Enfin, l’article 85 du RIA[7], applicable à compter du 2 août 2026, prévoit aussi la possibilité de déposer une plainte auprès d’une autorité de surveillance du marché (« ASM »)[8] lorsqu’une personne physique ou morale estime que les dispositions du RIA, notamment l’article 4, ont été violées.

Bien que les ASM prévues à l’article 70 (1) du RIA n’aient pas encore été désignées formellement par les États membres au jour de l’édition du présent article, il convient de rappeler que les dispositions du RIA sont directement applicables et peuvent d’ores et déjà être invoquées, sous réserve de leur date d’entrée en application, devant les juridictions nationales compétentes.

Hormis les conséquences juridiques découlant de la non-conformité à la loi, il est crucial pour toute entreprise ou organisation de protéger sa réputation et de se préserver en utilisant l’IA de manière sûre et la plus éthique possible.  Une utilisation responsable renforce aussi la confiance des clients, des partenaires et des investisseurs. Elle ouvre tout autant de nouvelles possibilités de développement de produits et de services innovants répondant aux normes éthiques et sociales.

 

[1] « Les fournisseurs et les déployeurs de systèmes d'IA prennent des mesures pour assurer, dans la mesure du possible, un niveau suffisant de connaissances en matière d'IA à leur personnel et aux autres personnes chargées du fonctionnement et de l'utilisation des systèmes d'IA en leur nom, en tenant compte de leurs connaissances techniques, de leur expérience, de leur éducation et de leur formation, du contexte dans lequel les systèmes d'IA doivent être utilisés et des personnes ou groupes de personnes sur lesquels les systèmes d'IA doivent être utilisés. »

[2]  « (56) "maîtrise de l'IA", les compétences, les connaissances et la compréhension qui permettent aux fournisseurs, aux déployeurs et aux personnes concernées, compte tenu de leurs droits et obligations respectifs dans le cadre du présent règlement, de déployer des systèmes d'IA en connaissance de cause, ainsi que de prendre conscience des possibilités et des risques de l'IA et des dommages éventuels qu'elle peut causer ».

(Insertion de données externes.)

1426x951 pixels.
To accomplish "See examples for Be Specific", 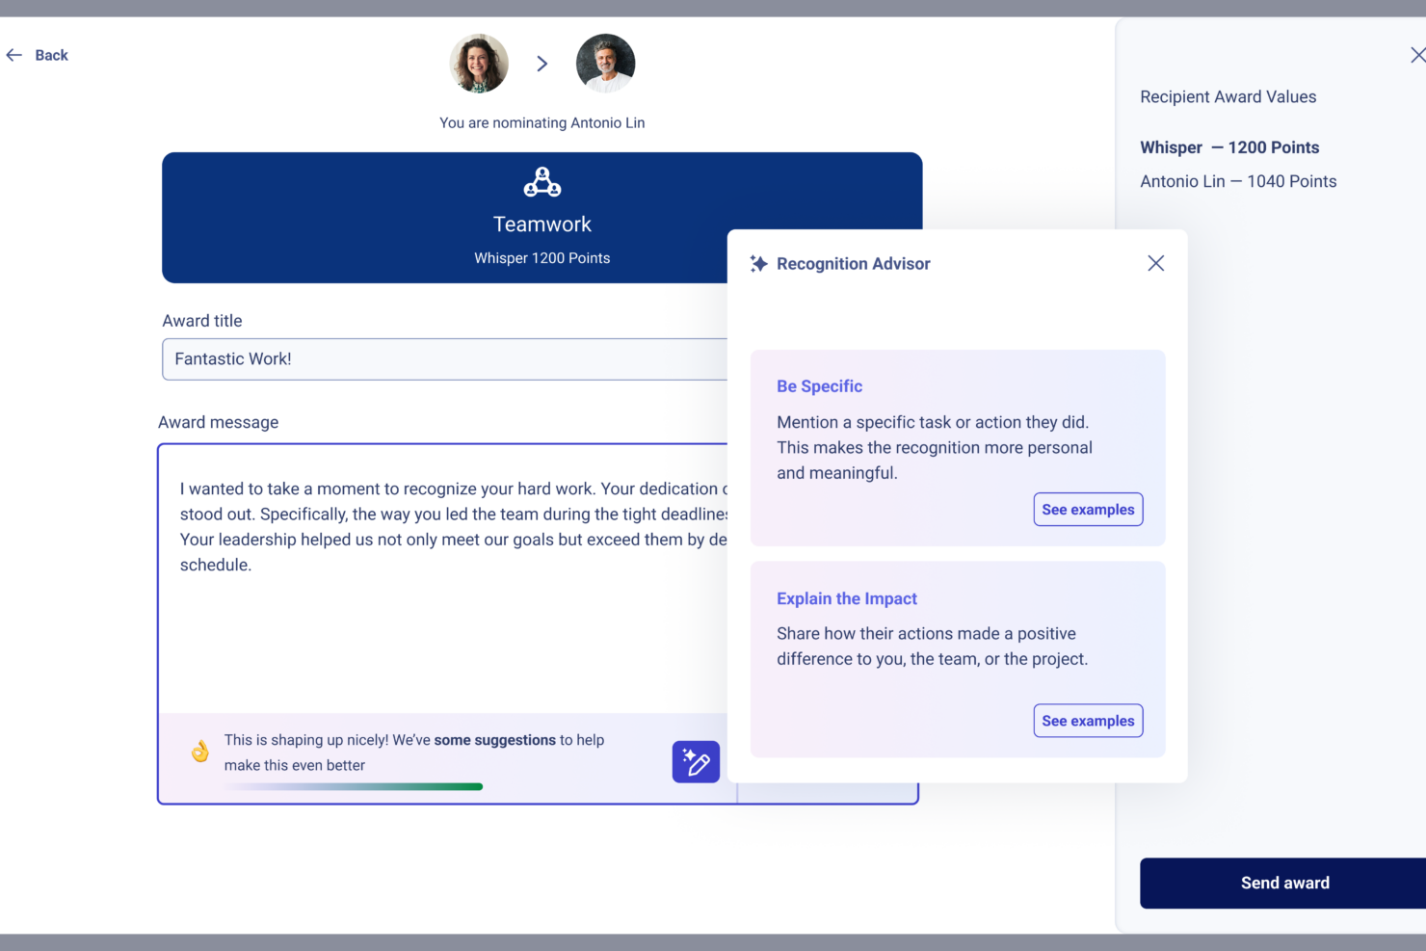I will click(x=1088, y=510).
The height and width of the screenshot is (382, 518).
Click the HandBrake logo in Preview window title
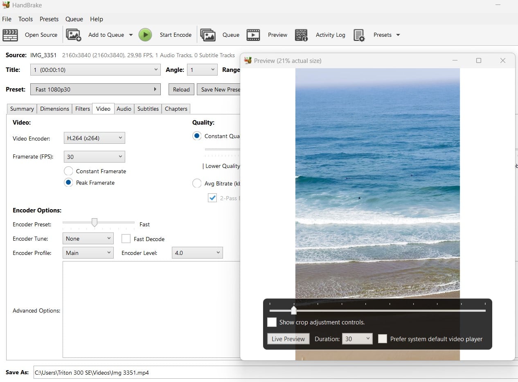[248, 60]
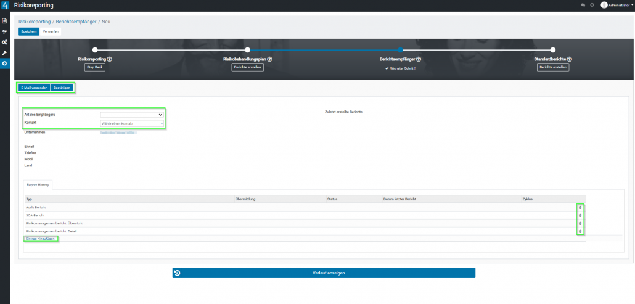The height and width of the screenshot is (304, 635).
Task: Click the wrench icon in left sidebar
Action: (x=5, y=52)
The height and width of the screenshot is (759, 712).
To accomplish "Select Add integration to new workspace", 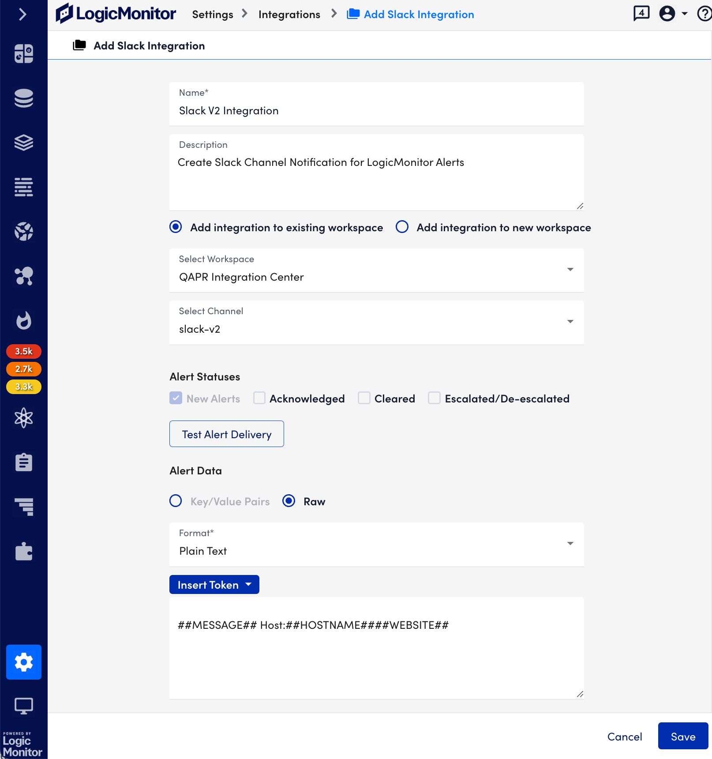I will pos(402,227).
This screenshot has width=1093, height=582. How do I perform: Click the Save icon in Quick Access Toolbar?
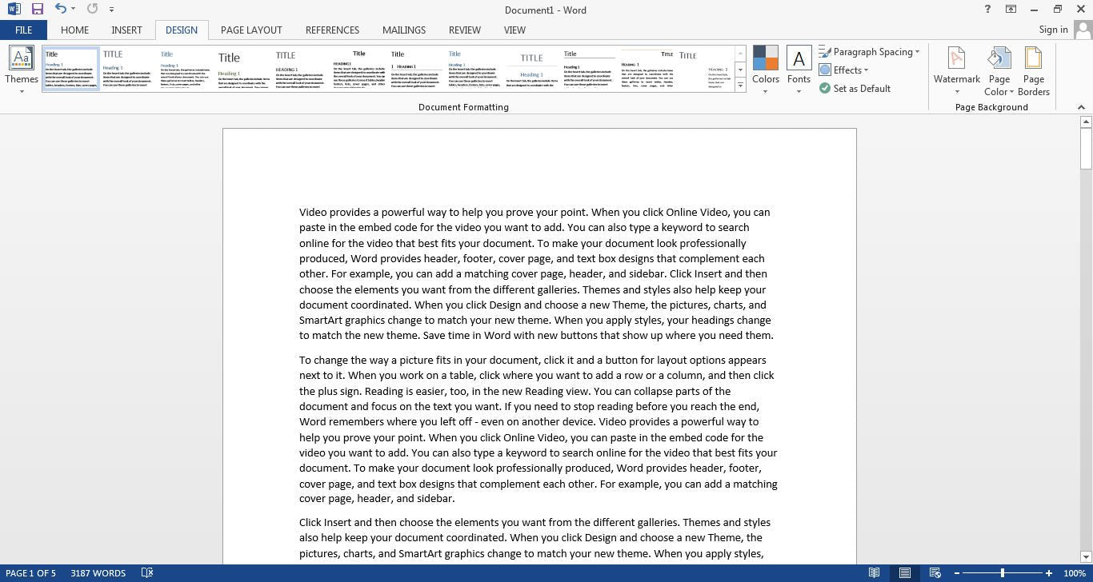[36, 9]
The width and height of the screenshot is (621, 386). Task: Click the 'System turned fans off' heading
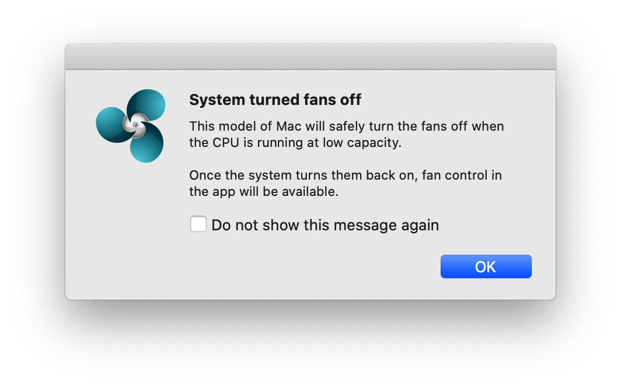pos(275,100)
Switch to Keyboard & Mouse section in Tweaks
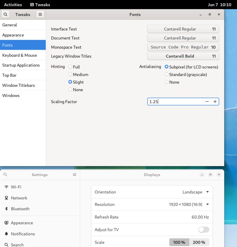Viewport: 237px width, 247px height. click(x=20, y=55)
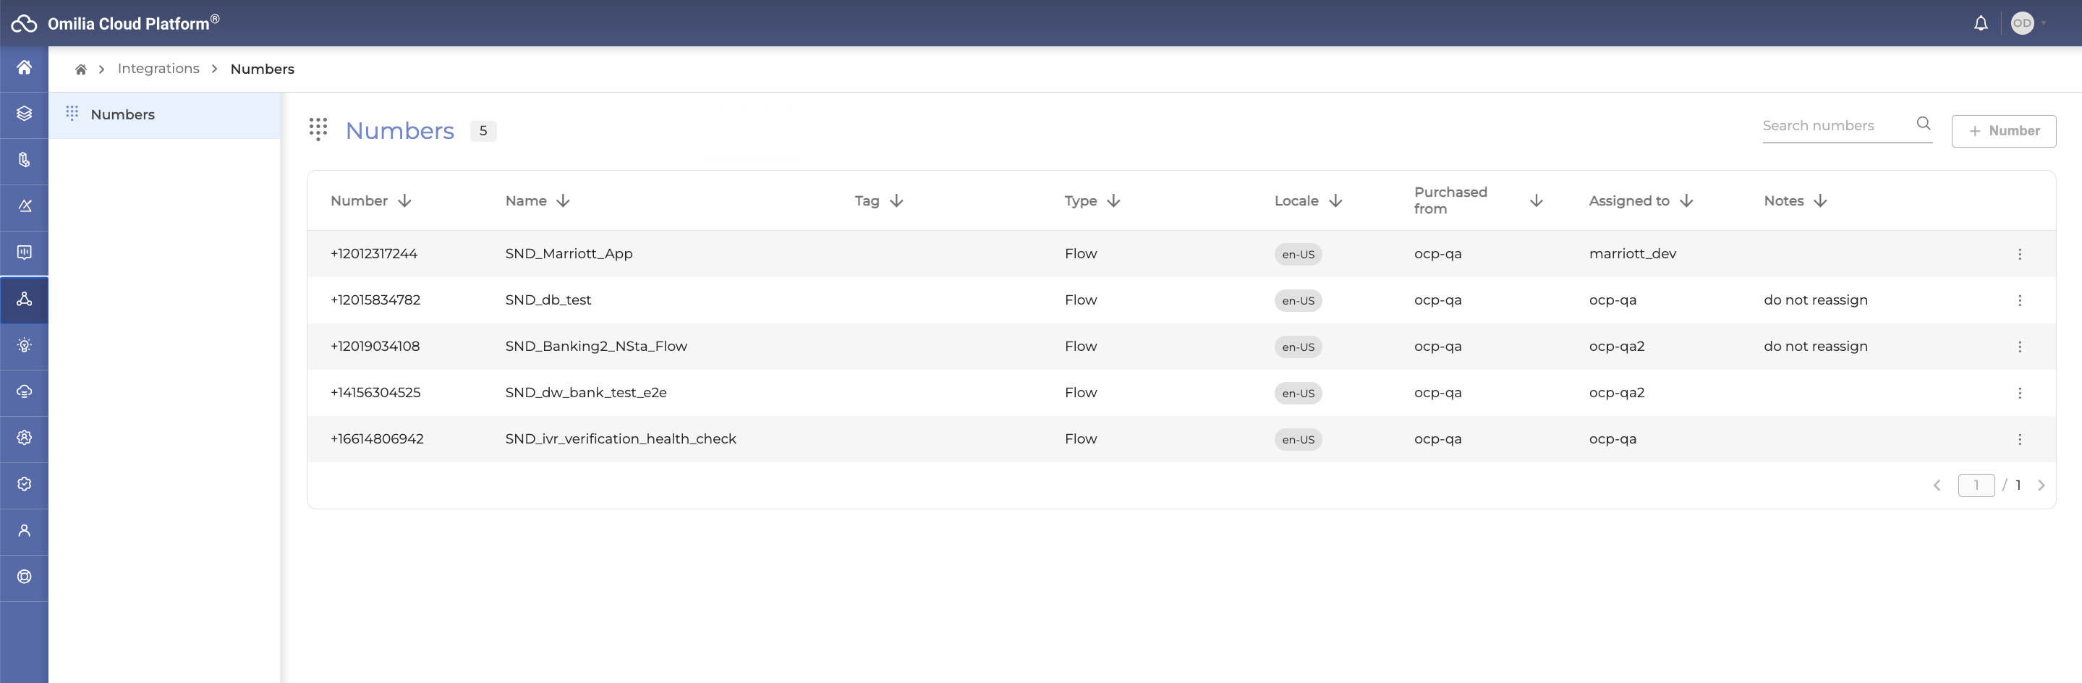Focus the Search numbers field
The height and width of the screenshot is (683, 2082).
(1835, 126)
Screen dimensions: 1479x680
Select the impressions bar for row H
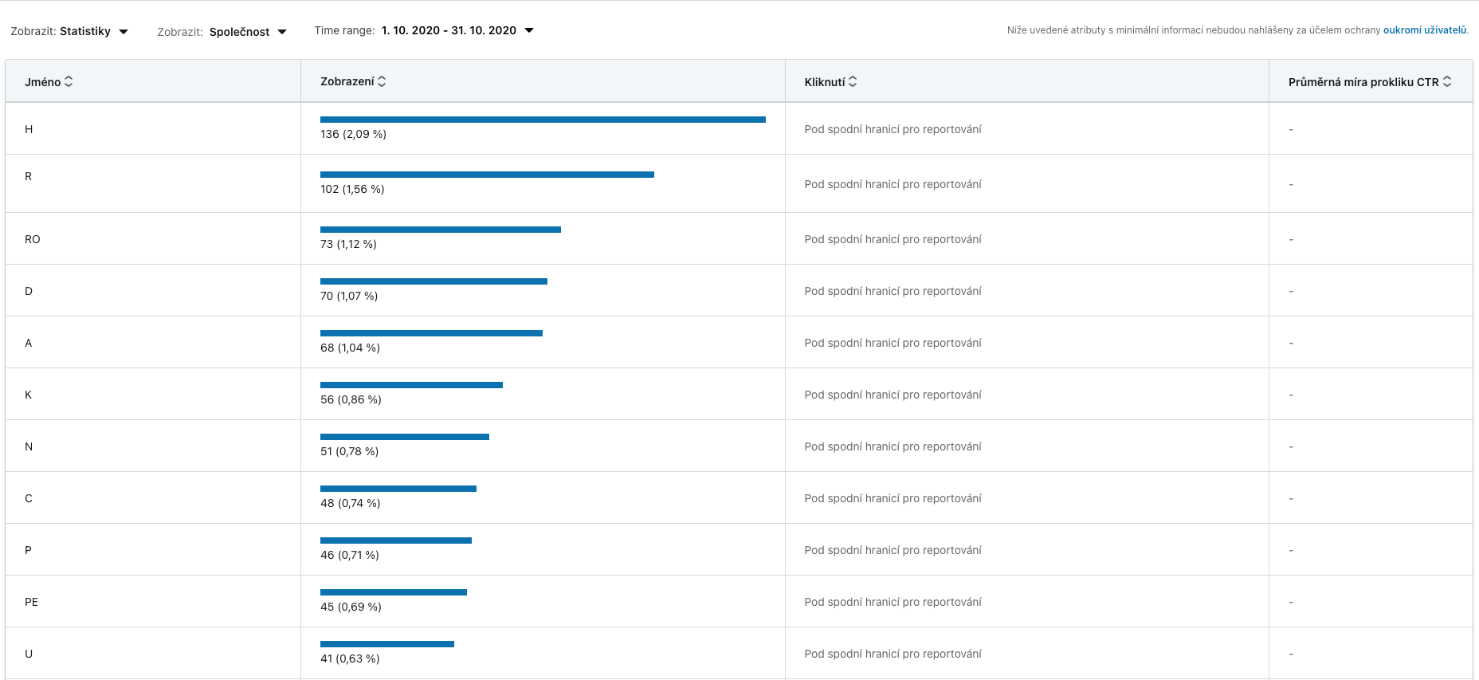pos(542,120)
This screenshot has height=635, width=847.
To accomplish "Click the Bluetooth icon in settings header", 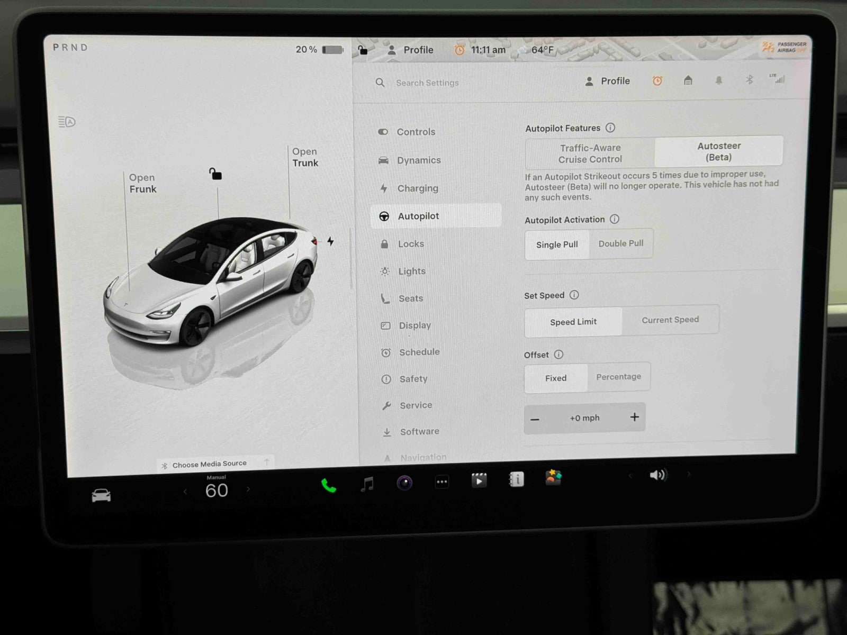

[3] Le Bureau européen de l’intelligence artificielle (IA), créé au sein de la Commission européenne, constitue le centre d’expertise en matière d’IA pour l’ensemble de l’Union européenne. Il joue un rôle central dans la mise en œuvre de la législation sur l’IA, notamment concernant les systèmes d’IA à usage général. Sa mission principale est de favoriser le développement et l’usage d’une IA digne de confiance, tout en protégeant contre les risques potentiels liés à ces technologies. Source : https://digital-strategy.ec.europa.eu/fr/policies/ai-office

[4] Le pacte sur l’IA encourage et soutient les organisations à planifier la mise en œuvre des mesures de la législation sur l’IA. Il s’articule autour de deux piliers, à savoir 1) Rassembler et échanger avec le réseau du Pacte de l’IA et 2) Faciliter et communiquer les engagements des entreprises. Source : https://digital-strategy.ec.europa.eu/fr/policies/ai-pact

[5] Les questions en cause font ici l’objet d’une traduction automatique non officielle. Seule la version originale disponible uniquement en version anglaise fait foi.

[6] « 7. Lorsqu'il s'agit de décider s'il y a lieu d'infliger une amende administrative et d'en fixer le montant dans chaque cas particulier, toutes les circonstances pertinentes de la situation spécifique sont prises en compte et, le cas échéant, les éléments suivants sont pris en considération : […] (g) le degré de responsabilité de l'exploitant, compte tenu des mesures techniques et organisationnelles qu'il a mises en œuvre ».

[7] « Sans préjudice d'autres recours administratifs ou judiciaires, toute personne physique ou morale ayant des raisons de considérer qu'il y a eu violation des dispositions du présent règlement peut déposer une plainte auprès de l'autorité de surveillance du marché concernée. Conformément au règlement (UE) 2019/1020, ces plaintes sont prises en compte aux fins des activités de surveillance du marché et sont traitées conformément aux procédures spécifiques établies à cet effet par les autorités de surveillance du marché ».

[8] Selon la teneur du projet de loi n°8476 au jour de la rédaction du présent article, le rôle d’ASM au Luxembourg serait attribué à la CNPD.